If we are to follow the principle that effect must be given to the intent of the voter where such intent can be determined with reasonable certainty, we must do so by giving as much weight to his intent not to vote, or to cancel his vote, as we do respecting his intent to cast a vote. In the case of this ballot the voter chose not to make a selection for assemblyman, voted only for the full-term coroner, chose to obliterate his vote for freeholder, cast only one vote for city council where he could have cast two, and neglected to vote for city treasurer. He voted on all three public questions at the bottom of the ballot. His activity for the day can be simply stated: he voted Republican for coroner,

[39 NJSuper Page 524]

Democratic for city council and scratched his vote for freeholder.


Both parties agree that this ballot should be counted for Democratic candidate Wade.


The marking on the ballot in the box for candidate Wade, as in the case of all the other Democratic candidates, consists of a straight line, beginning in the lower left-hand part of the box and running upward and to the right beyond the outline of the box, in the same direction as a check mark would be made. This marking is not a check mark, for it does not have the short hook end which marks the beginning of and is necessary to constitute a check mark, as provided for by law. N.J.S.A. 19:15-27 definitely indicates, by words and symbols, the three kinds of markings (already referred to) permitted on a ballot. These are again set out in N.J.S.A. 19:16-3(d) and (g). The top of the ballot itself gave clear instructions to the voter that "The only kind of a mark to be made on this ballot in voting shall be a cross X, plus , or check V." These markings are referred to in the first five of the six instructions, the sixth enjoining the voter that he do not mark the ballot in any other manner than provided for.

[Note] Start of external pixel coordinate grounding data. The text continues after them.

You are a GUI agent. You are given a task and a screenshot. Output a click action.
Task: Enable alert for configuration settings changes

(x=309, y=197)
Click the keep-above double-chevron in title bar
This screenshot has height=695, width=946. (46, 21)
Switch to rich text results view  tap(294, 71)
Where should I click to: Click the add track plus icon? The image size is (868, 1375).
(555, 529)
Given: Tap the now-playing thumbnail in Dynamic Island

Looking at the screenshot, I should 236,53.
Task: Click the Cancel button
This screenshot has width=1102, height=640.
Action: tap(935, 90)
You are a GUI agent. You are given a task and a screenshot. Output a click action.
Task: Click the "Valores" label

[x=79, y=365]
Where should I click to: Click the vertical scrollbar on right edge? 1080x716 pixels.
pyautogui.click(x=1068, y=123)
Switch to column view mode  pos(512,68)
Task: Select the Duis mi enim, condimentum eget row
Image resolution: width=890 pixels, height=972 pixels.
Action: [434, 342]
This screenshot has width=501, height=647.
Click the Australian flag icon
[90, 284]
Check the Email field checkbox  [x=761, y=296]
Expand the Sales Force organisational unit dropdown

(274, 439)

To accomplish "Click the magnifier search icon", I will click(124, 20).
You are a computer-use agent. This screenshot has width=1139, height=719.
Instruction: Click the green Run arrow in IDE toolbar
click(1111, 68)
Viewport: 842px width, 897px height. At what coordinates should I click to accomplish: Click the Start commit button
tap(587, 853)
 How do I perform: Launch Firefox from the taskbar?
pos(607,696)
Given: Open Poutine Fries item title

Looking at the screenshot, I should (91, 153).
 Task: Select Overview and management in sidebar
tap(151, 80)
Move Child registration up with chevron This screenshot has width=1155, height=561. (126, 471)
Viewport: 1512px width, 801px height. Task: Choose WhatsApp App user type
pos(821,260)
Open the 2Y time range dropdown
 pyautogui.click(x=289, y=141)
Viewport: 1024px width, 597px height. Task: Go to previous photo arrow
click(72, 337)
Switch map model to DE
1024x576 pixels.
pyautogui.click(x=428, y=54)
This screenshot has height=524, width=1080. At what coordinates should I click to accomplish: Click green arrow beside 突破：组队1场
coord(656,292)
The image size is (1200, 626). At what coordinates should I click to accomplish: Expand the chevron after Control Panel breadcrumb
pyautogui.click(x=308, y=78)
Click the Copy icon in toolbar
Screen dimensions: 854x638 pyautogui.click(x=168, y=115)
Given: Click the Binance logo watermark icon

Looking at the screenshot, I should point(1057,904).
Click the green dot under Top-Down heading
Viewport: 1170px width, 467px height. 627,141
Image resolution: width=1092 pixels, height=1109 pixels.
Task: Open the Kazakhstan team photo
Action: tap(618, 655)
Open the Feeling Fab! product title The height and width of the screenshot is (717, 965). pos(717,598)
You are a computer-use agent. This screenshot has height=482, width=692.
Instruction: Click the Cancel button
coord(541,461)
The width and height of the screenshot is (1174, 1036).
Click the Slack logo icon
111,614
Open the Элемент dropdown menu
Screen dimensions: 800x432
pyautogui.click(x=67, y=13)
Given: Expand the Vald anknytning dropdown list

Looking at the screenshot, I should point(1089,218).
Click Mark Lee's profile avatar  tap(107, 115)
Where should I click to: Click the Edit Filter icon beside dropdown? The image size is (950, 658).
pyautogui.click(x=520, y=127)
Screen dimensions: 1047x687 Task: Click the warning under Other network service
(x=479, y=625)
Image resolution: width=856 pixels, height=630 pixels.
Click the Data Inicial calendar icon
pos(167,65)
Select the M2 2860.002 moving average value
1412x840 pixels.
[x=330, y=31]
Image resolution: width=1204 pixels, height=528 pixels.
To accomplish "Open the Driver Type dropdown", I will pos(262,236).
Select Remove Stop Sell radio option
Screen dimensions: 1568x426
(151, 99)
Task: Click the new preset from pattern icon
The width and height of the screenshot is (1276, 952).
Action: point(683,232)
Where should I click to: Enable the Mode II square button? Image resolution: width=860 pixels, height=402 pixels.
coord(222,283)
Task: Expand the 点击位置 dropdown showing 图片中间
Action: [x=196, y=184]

The mark which the voter made in the Wade box is not any one of the three allowed. He may very well have intended to vote for Wade and the other Democratic candidates, but we are not at liberty to validate the ballot when he failed to mark it in the manner which the statute commands. There were undoubtedly good policy reasons for the Legislature limiting the marking of a ballot to the three ways mentioned. We note, incidentally, that the voter who cast ballot D-2 knew exactly how to make a check mark, because in the public questions appearing at the bottom of the ballot he voted in favor of all three by making a very distinct check mark in the respective boxes.

[39 NJSuper Page 525]

Wade contends the marking on D-2 is "substantially" a check mark, referring to N.J.S.A. 19:16-3(g). We cannot agree. We do not think a straight line is "substantially" a hooked check. We conclude that the County Court was in error in holding that ballot D-2 should be counted for Wade, and that this vote for freeholder must be considered a nullity.


The County Court judge determined that this ballot should be counted for Wade, and we agree. The voter made a distinct and careful X in the box opposite Wade's name. In the box opposite Campbell's name there is evidence that an X had originally been marked there, and that the voter then tried to erase it. The original ballot was, in this case as in the other five, exhibited to the court. The original X is but faintly discernible under the smudging of the obvious erasure. The erasure practically eliminated any discernible identification of the original mark.

The County Court judge was satisfied that the erasure and the impressions in the box opposite Campbell's name were not intended by the voter to identify or distinguish the ballot. We are in accord that ballot D-3 is not void under N.J.S.A. 19:16-4, but should be counted in favor of Wade under N.J.S.A. 19:16-3(a) and (f). This accords with the decision of this court in Goddard v. Kelly , 27 N.J. Super. 517 (App. Div. 1953).

In summary, the County Court judge was correct in his rulings as to ballots R-2, D-1 and D-3, but not as to ballot D-2. Assuming that ballots R-1 and D-4 were correctly ruled upon (a question we have not found it necessary to decide) the result is that Campbell's tally remains the same -- 402 -- and Wade's count is reduced from 403 to 402. The order under appeal must therefore be reversed and the election adjudicated a tie.